A deceptive, addictive album, revelling in hidden depths.
Chris Roberts 2010
If you’re not yet conversant with the tantalising magic of Spoon – seven albums in, you should be – this is a fine place to develop a taste. Possibly you’ve been put off by the phrase “Texan guitar band”, which suggests the subtlety of a yee-hawing redneck. But Spoon, led by Britt Daniel’s extraordinarily intense and focussed voice, are pretty much a soul band who happen to be four white men in a rock group.
Like heyday Big Star, they shimmy into under-lit corners of emotional heft and trembling vulnerability. That they do this with laser-like precision rather than a ramshackle hope-for-the-best scattergun approach is a trick that emphasises their unique approach.
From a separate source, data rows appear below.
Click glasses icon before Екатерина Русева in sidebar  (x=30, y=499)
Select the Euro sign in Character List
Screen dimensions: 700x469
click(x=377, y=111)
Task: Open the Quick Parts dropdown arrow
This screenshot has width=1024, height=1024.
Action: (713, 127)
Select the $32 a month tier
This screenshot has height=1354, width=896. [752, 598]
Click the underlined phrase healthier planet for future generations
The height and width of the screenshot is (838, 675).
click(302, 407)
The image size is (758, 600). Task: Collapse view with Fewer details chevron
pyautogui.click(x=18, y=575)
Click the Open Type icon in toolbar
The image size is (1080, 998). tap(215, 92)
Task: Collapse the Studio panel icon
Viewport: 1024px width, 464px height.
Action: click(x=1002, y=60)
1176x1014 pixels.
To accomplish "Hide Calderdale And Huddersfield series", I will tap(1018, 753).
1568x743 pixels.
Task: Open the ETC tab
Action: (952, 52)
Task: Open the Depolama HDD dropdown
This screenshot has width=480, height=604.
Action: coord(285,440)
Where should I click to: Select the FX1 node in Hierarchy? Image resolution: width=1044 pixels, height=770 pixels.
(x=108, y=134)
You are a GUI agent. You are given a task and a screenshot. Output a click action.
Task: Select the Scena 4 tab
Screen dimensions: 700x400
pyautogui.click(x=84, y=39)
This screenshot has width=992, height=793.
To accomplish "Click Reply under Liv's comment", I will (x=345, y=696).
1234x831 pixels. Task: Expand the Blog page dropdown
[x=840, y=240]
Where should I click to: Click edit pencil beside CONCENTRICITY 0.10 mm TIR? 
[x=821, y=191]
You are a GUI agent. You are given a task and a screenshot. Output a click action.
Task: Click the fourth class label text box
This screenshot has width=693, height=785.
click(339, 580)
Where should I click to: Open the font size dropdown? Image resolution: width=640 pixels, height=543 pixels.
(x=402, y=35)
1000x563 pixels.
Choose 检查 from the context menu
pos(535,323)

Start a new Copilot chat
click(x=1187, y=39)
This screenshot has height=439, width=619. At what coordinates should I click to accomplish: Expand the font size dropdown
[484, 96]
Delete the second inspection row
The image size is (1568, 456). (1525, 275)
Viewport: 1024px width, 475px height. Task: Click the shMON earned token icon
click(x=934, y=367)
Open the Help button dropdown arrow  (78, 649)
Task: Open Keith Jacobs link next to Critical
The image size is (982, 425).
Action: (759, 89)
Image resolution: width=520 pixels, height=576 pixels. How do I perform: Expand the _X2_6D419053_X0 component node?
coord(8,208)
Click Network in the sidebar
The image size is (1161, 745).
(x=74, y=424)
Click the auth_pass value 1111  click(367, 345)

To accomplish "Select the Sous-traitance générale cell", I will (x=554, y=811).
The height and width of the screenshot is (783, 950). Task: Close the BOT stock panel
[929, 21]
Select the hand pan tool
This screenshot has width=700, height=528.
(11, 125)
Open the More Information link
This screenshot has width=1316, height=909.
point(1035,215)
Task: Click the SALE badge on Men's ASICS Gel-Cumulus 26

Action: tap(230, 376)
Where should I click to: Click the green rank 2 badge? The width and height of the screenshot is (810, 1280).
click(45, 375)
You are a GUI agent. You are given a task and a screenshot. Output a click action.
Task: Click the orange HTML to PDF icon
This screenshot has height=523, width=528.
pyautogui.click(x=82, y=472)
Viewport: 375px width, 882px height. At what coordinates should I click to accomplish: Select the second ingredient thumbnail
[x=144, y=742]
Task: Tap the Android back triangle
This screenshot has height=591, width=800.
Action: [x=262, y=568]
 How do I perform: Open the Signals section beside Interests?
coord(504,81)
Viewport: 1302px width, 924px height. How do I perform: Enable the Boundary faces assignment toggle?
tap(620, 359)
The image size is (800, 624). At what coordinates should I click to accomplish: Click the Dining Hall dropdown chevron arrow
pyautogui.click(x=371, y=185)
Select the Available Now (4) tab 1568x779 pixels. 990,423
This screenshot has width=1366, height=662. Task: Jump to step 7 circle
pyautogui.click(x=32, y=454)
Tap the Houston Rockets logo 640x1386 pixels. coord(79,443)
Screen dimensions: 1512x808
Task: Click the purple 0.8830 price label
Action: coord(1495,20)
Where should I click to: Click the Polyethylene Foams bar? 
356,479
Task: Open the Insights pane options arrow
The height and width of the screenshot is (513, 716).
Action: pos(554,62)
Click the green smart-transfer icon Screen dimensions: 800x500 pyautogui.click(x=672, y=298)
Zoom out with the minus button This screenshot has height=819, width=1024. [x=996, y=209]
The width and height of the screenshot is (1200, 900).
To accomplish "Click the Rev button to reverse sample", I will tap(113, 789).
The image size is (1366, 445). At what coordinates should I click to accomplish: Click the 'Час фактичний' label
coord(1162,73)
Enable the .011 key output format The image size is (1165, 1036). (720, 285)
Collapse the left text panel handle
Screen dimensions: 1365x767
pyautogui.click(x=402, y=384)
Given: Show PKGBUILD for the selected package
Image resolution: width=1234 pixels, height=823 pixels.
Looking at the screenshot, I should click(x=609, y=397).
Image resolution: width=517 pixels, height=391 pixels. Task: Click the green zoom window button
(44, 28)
Imagine if The Rolling Stones were as averse to any flab as Kraftwerk. Okay, you can’t. That’s just nuts. But Spoon, compellingly, can.
Their first since 2007’s Ga Ga Ga Ga Ga (titled before Lady Gaga was born!), a US top ten album, bravely forsakes its cheery-loser anthems and taps into veins Spoon were staring at on such previous darker hits as I Turn My Camera On. The persistent, nagging falsetto and determination to stay in a groove until it’s yielded all possible fruits and only then quit it reminds you of Prince: if Camera was their Kiss, much here is their If I Was Your Girlfriend. It sounds salacious even when it’s probably not. They understand the aphrodisiac qualities of a perfect poised balance between restraint and expressed yearning.
Is Love Forever? kicks in like T. Rex’s Jeepster then settles into an understated chug while Daniel emotes enigmatically. That pretty much sets the tone, as cool cruiserweights like The Mystery Zone and Who Makes Your Money embody a sense of desire while steadfastly pursuing one musical idea with clean sonics and dirty impulses. Every guitar interjection makes a point. At times they’re as psychotically accurate as Wire, but colour that with the lean Americana of the first Tom Petty and the Heartbreakers album.
Ghostly piano ballad Goodnight Laura is the only anomaly, but their muscular metronome reappears for the denouement of Got Nuffin and Nobody Gets Me But You (“nobody gets what I’m saying / but maybe I never wanted them to”). A great poet once opined that a spoonful of sugar helps the medicine go down. Within Spoon’s astute use of sunny structure, a brooding heart of murky frustration lurks. A deceptive, addictive album, revelling in hidden depths.